Letter-to-the-Editor

The following was published in The Capital on January 17, 2008:

I truly don’t understand the issue presented in the article “Drinking, dirty dancing end Severna
Park dance.
” (The Capital, Jan. 15). Aren’t we supposed to tolerate behavior like this? Who exactly defines right and wrong? No one is getting hurt, right? Everyone is having fun, aren’t they? It’s just “how [their] generation dances.” Aren’t we supposed to encourage this kind of behavior (or at least ignore it)? Oh my, and to add to all this the school didn’t give a reason for stopping the dance. You killed all their fun you big meanies!

Or not.

Seriously, what we are seeing here is just one example of a generation that is in a downward spiral. Any sane person knows that it is ridiculous to state that we must tolerate this kind of behavior – but the day is coming when persons will demand that we not only tolerate this kind of behavior but also embrace it. It also brings up the issue of our overly sexualized culture rearing its ugly head at a school dance. These kids are inundated by MTV, magazines, movies, and the internet – all screaming the same message. The response to this? Parents have stopped being parents and have now become friends. They need to grow a backbone and get to work. Schools have turned away from abstinence based curriculum for sexually explicit curriculum that is telling kids their behavior is normal.

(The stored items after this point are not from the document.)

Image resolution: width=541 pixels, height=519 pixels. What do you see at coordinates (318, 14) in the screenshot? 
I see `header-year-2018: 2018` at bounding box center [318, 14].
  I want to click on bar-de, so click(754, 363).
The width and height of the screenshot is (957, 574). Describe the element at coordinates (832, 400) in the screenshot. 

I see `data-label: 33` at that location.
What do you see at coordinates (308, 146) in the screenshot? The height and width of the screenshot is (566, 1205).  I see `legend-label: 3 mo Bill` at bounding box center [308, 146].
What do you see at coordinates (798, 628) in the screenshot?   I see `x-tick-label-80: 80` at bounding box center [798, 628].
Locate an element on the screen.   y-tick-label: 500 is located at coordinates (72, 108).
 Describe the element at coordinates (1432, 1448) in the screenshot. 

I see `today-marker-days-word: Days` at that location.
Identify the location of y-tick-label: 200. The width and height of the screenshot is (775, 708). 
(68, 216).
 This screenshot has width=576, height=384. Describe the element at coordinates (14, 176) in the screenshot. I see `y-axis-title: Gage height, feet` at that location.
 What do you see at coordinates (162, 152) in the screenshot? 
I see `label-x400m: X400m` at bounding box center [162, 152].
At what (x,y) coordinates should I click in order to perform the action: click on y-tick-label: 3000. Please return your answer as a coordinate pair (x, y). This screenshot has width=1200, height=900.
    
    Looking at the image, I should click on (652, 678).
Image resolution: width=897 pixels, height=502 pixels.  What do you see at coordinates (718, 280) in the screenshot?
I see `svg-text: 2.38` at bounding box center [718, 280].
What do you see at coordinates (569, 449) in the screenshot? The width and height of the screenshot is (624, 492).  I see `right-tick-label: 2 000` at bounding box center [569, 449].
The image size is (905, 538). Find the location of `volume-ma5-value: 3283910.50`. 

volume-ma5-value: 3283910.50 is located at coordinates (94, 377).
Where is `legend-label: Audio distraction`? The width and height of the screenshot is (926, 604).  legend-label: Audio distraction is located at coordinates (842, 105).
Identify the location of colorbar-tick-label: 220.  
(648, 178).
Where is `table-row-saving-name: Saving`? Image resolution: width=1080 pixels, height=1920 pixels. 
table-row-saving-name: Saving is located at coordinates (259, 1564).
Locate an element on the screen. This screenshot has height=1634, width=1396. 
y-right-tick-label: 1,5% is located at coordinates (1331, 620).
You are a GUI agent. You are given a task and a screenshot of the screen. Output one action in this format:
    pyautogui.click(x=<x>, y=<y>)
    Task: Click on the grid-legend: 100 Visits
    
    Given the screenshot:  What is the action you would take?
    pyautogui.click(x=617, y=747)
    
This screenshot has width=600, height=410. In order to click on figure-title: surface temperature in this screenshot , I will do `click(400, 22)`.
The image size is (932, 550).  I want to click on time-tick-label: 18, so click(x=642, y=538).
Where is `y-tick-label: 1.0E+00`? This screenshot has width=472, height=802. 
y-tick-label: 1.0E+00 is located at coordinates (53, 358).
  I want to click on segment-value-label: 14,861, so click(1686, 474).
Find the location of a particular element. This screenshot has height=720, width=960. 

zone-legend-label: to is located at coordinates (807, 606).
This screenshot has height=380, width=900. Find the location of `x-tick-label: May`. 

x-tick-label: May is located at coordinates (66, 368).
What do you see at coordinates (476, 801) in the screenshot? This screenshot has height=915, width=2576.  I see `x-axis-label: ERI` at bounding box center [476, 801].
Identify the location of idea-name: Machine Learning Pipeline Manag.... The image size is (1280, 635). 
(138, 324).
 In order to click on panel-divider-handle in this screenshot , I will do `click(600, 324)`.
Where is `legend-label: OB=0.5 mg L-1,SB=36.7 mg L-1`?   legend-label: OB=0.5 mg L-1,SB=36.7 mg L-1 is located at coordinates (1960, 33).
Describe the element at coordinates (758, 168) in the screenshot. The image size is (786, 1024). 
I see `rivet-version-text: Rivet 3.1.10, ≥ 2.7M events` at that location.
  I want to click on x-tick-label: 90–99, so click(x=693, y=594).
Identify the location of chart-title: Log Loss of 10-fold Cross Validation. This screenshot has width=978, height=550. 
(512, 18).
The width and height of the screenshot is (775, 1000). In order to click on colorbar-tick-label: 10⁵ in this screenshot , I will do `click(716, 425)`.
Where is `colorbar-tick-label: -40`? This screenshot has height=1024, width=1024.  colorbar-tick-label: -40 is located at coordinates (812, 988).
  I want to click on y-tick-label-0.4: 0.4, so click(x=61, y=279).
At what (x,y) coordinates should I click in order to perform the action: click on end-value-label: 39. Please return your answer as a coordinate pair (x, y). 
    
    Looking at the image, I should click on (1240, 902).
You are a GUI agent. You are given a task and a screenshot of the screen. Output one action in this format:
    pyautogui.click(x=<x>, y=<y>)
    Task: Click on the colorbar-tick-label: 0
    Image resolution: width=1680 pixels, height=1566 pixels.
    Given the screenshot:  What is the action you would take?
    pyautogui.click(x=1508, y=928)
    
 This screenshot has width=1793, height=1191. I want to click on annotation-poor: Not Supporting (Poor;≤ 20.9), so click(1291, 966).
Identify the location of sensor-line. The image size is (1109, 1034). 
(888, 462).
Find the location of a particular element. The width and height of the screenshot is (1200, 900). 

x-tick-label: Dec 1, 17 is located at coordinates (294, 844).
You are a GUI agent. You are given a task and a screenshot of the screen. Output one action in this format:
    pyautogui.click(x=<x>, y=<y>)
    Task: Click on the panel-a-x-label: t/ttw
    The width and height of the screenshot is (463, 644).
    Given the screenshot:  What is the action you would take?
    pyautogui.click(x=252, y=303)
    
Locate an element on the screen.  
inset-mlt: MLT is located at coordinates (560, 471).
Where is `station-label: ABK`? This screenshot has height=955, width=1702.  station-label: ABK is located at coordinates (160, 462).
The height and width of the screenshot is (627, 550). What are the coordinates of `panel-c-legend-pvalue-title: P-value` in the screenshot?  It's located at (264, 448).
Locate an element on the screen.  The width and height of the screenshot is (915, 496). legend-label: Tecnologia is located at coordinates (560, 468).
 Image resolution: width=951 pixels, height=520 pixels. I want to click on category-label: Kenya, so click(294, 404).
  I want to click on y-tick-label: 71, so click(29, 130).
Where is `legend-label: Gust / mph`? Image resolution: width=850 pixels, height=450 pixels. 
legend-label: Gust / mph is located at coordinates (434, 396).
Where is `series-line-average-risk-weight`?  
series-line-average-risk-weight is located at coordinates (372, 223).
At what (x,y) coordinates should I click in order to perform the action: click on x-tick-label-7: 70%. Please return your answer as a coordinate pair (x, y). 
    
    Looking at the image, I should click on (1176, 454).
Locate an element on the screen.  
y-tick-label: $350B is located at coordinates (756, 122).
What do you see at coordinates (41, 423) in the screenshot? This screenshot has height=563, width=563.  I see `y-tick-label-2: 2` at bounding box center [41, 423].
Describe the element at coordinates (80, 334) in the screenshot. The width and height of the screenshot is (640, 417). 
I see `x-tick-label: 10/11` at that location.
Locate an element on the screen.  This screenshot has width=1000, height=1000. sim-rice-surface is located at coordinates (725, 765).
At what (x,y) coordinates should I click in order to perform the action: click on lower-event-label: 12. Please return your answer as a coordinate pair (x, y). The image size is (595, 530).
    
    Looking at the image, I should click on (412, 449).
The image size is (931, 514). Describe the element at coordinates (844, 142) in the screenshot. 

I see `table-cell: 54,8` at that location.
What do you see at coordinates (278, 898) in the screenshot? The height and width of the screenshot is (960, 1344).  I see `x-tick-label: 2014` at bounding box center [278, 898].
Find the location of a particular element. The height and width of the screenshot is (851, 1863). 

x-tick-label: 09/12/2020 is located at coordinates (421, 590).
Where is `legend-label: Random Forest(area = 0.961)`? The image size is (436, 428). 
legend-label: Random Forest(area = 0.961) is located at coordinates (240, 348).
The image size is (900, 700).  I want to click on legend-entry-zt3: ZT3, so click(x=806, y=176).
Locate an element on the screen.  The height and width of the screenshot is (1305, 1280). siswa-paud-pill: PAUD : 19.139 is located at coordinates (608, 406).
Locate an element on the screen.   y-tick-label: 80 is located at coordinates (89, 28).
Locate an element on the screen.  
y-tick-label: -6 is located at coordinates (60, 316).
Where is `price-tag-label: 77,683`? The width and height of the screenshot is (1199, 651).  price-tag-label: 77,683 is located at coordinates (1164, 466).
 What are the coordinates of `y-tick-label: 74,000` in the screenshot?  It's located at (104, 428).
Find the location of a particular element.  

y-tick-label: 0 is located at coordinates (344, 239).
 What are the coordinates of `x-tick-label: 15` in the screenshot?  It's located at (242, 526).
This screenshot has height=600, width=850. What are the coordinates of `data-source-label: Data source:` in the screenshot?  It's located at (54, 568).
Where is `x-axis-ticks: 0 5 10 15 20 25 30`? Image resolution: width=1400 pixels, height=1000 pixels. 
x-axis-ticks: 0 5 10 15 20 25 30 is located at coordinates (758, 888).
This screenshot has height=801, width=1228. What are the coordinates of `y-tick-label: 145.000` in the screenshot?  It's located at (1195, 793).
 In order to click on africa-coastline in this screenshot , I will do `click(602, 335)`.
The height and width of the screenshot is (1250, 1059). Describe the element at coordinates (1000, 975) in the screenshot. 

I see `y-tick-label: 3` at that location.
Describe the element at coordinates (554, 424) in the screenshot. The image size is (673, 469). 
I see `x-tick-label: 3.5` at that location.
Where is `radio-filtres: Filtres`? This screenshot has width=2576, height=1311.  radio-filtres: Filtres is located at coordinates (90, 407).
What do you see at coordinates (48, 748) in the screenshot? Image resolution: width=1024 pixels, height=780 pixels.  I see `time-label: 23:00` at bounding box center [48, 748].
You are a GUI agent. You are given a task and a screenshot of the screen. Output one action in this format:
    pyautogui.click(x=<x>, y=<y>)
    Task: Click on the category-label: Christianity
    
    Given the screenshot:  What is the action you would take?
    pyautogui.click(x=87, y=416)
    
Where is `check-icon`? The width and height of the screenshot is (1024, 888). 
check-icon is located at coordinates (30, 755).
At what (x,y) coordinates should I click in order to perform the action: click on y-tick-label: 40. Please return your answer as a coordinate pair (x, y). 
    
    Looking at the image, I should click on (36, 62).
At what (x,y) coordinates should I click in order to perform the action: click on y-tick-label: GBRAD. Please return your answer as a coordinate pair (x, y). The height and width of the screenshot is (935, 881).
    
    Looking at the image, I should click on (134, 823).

It really makes no sense when all these things are being said – the teen years are a time for fun at all costs – and then the fun is stopped and called “inappropriate.” It doesn’t make sense to the kids. Let’s start speaking the truth loud and clear: the parents need to parent and schools need to start rethinking their curriculum before its too late.

–Tim Sweetman

Comments 3

  1. Leon Freyermuth

    Powerful, yes. However, I believe that you DO worry too much. Whenever a new generation comes along someone (usually the older one) complains about how horrible the young generation is. The same thing was said about having long hair in the ’80s and the same thing is being said now about be overly “sexual” and how “violent” video games are “bad.” Honestly, as far as I can tell it’s a bit repetitive.

  2. Post
    Author
    Tim

    I guess in this case the only difference is that I’m 17 and worrying about my own generation vs. the older generation worrying about the younger.